The Loan Assumption in a Divorce

The Loan Assumption in a Divorce


Divorcing homeowners need to make informed decisions regarding the equity in the marital residence and mortgage financing opportunities during and after their divorce.   Mortgage financing options available to the homeowners must be adequately incorporated in the details and clarity of a marital settlement agreement.  It is important to identify divorce mortgage options and incorporate these options into the settlement agreement.

Deciding where to live is an essential aspect of divorce. Some people want to stay in their family home, either because they are comfortable there or because they believe the transition will be easier for their children.  However, staying in the family home often requires some changes to the property’s ownership.  There are several ways for one of the spouses to retain the marital home (the retaining spouse) and free the ex-spouse (the vacating spouse) from the existing mortgage.
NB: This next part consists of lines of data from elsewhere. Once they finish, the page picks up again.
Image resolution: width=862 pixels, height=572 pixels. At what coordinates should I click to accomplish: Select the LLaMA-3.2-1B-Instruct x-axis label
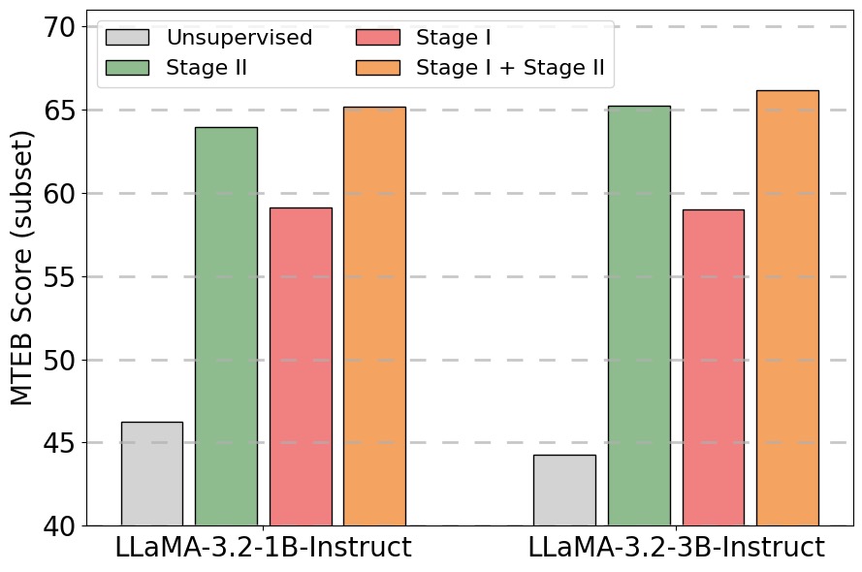click(263, 547)
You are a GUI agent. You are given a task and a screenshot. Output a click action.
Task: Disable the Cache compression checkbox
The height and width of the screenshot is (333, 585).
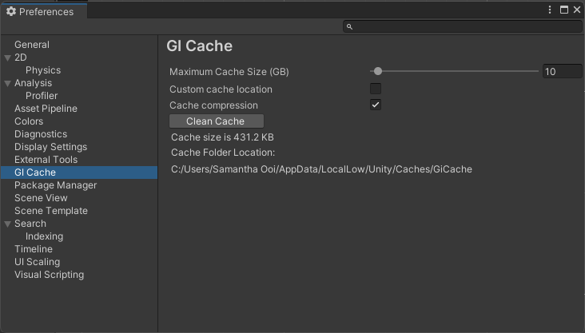[x=376, y=105]
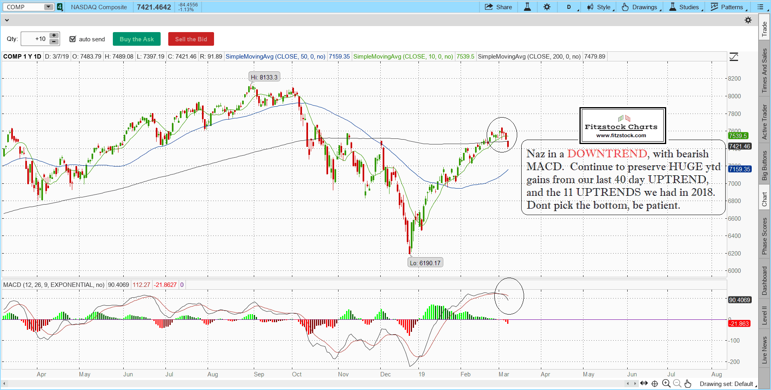Select the crosshair cursor tool
This screenshot has height=390, width=771.
click(655, 384)
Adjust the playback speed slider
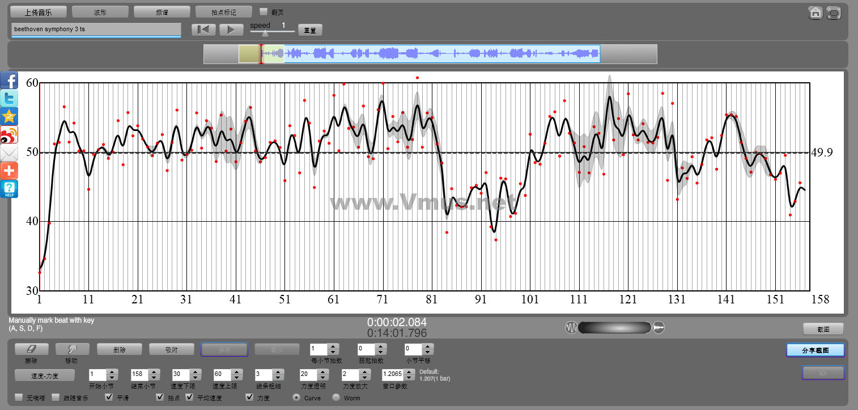The width and height of the screenshot is (858, 410). point(265,33)
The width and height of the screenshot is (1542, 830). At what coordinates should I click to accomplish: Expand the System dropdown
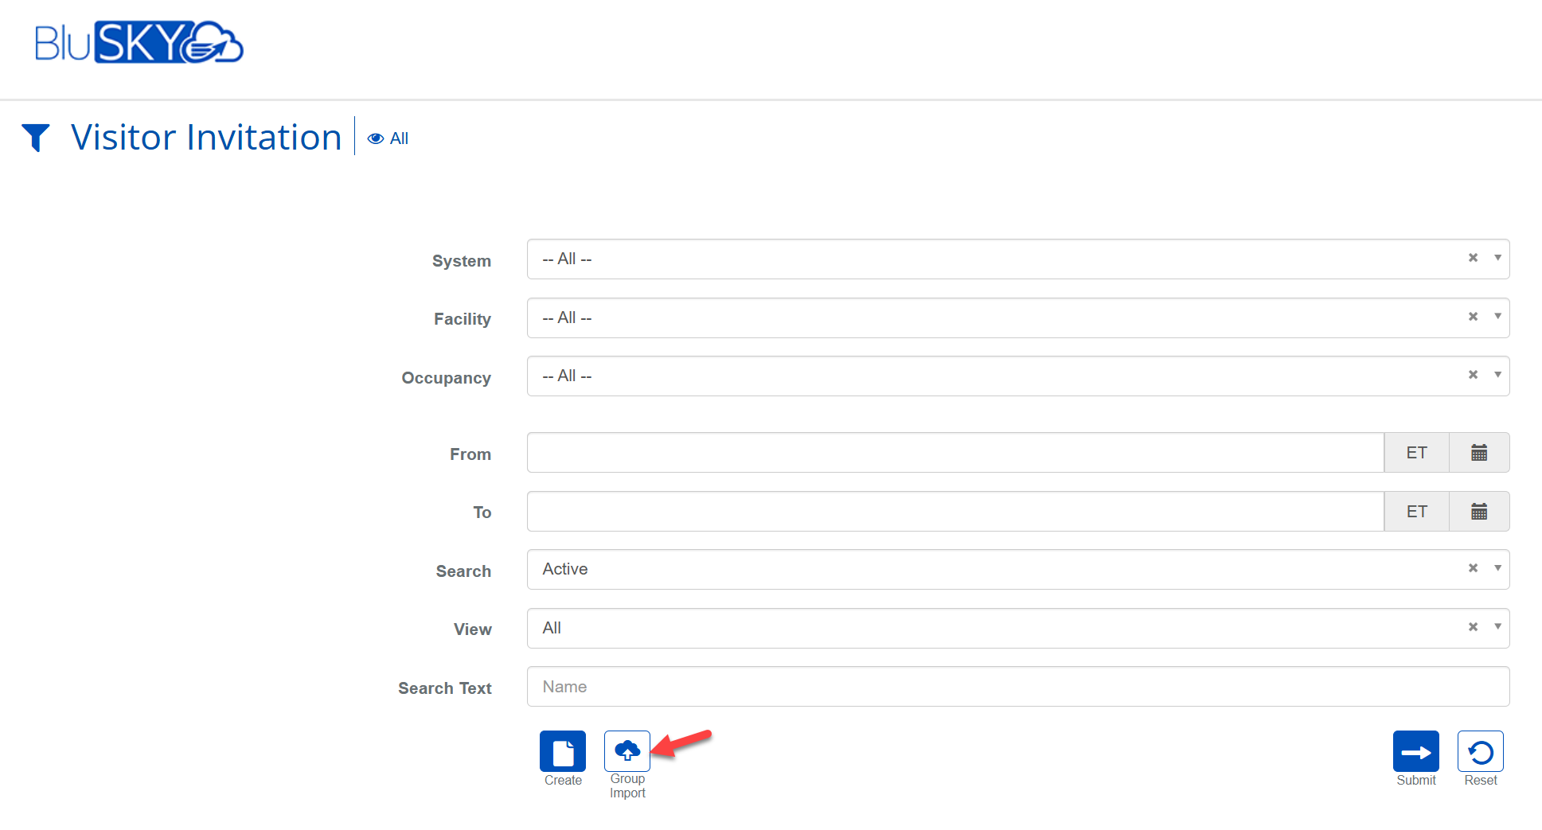click(1497, 258)
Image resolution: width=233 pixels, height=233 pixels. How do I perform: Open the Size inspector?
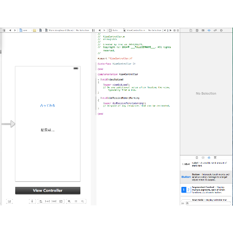click(x=215, y=30)
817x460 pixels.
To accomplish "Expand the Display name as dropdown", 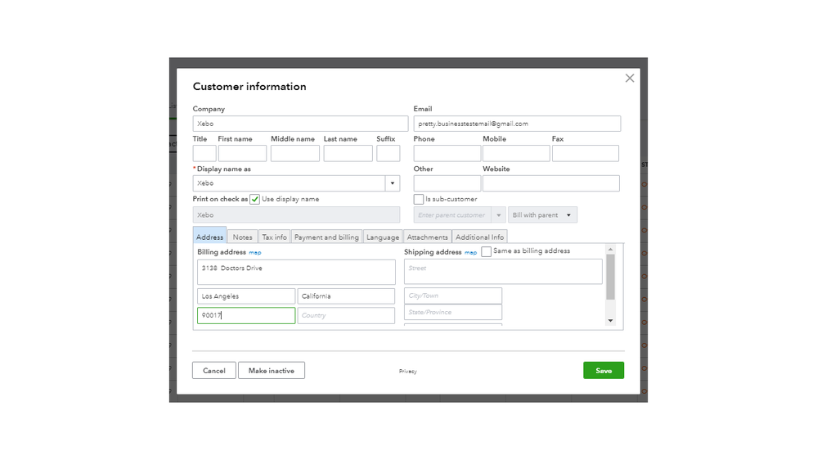I will (393, 183).
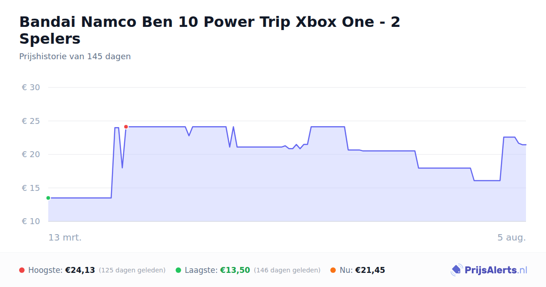Screen dimensions: 546x287
Task: Click the € 10 axis label
Action: tap(31, 221)
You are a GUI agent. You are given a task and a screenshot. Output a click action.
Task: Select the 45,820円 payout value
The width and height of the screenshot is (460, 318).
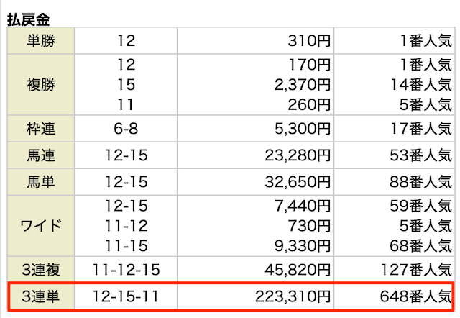point(298,270)
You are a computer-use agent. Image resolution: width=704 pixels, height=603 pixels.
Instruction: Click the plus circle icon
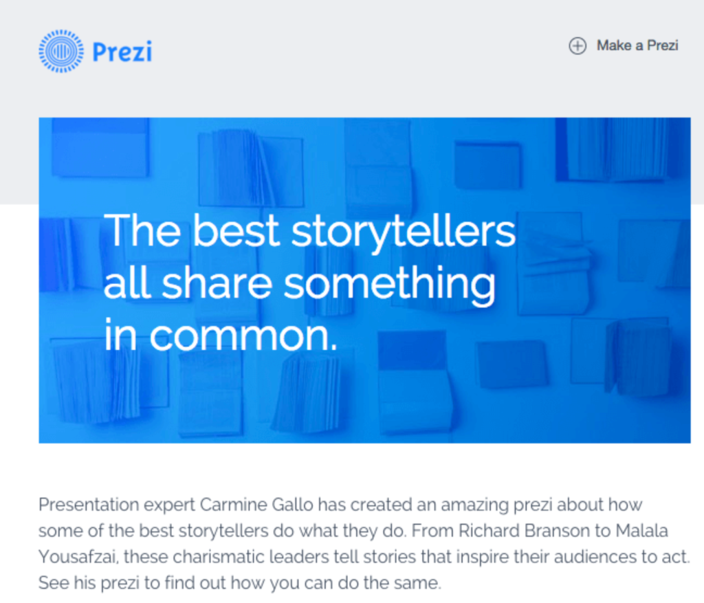[x=578, y=46]
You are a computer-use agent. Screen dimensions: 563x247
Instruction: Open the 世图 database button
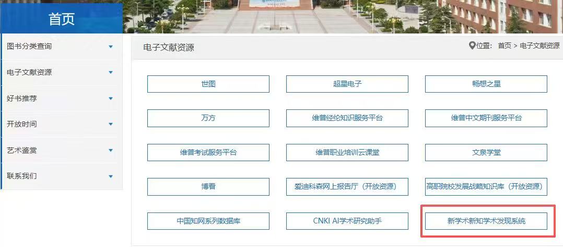pyautogui.click(x=208, y=84)
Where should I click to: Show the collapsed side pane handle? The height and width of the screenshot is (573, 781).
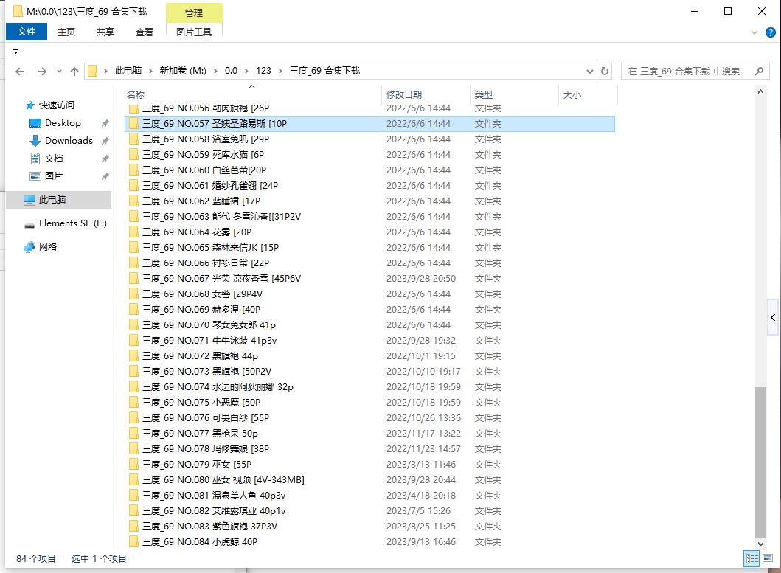(772, 318)
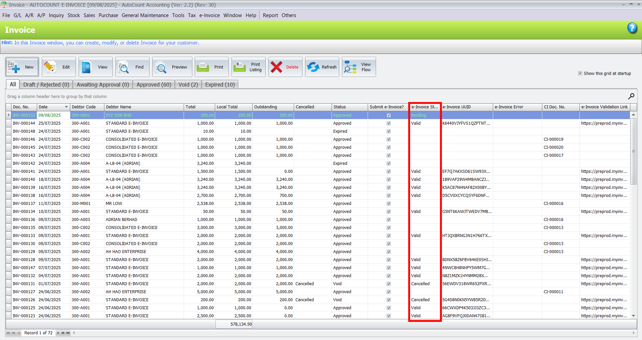
Task: Switch to the Expired (10) tab
Action: click(220, 85)
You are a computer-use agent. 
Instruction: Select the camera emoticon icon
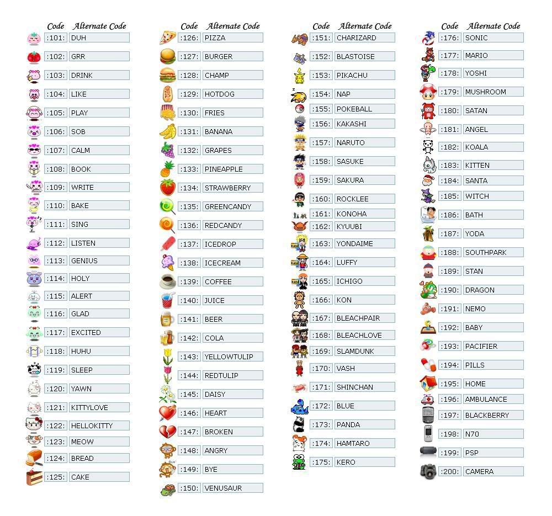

If the divorce is amicable, the retaining spouse may not need to worry about problems with the vacating  spouse’s name remaining on the title to the marital home after divorce but that can cause many problems in the future.  So, it is usually a good idea to remove the vacating spouse’s name as soon as possible. Even if the divorcing couple is on good terms now, things could eventually sour. Further, getting the vacating spouse to sign documents when both spouses have both moved on with their lives might be challenging.  Once a divorcing couple reaches a settlement agreement regarding the marital family home, they will need to determine how to buy out the vacating spouse or remove him or her from the loan.

Consider the following:  The overall mortgage interest rate in the beginning of  2022 was 3.35% and mortgage rates are now over 6.75%.  If a divorcing spouse who retains the marital residence has to refinance at current rates, the principal and interest payment would go up significantly.

For example, a $300,000 thirty (30) year mortgage at 3.35% has a monthly payment of $1,306.00.

The same $300,000 thirty (30) year mortgage at 6.75% has a monthly payment of is $1,945.00.

What are the existing options if refinancing the existing mortgage is too costly or not possible?  Is there an alternative to a loan refinance?   The recent rise in mortgage interest rates is leaving many divorcing homeowners asking if they are able to retain the marital residence and assume their existing mortgage so they don’t have to refinance and lose their lower interest rate.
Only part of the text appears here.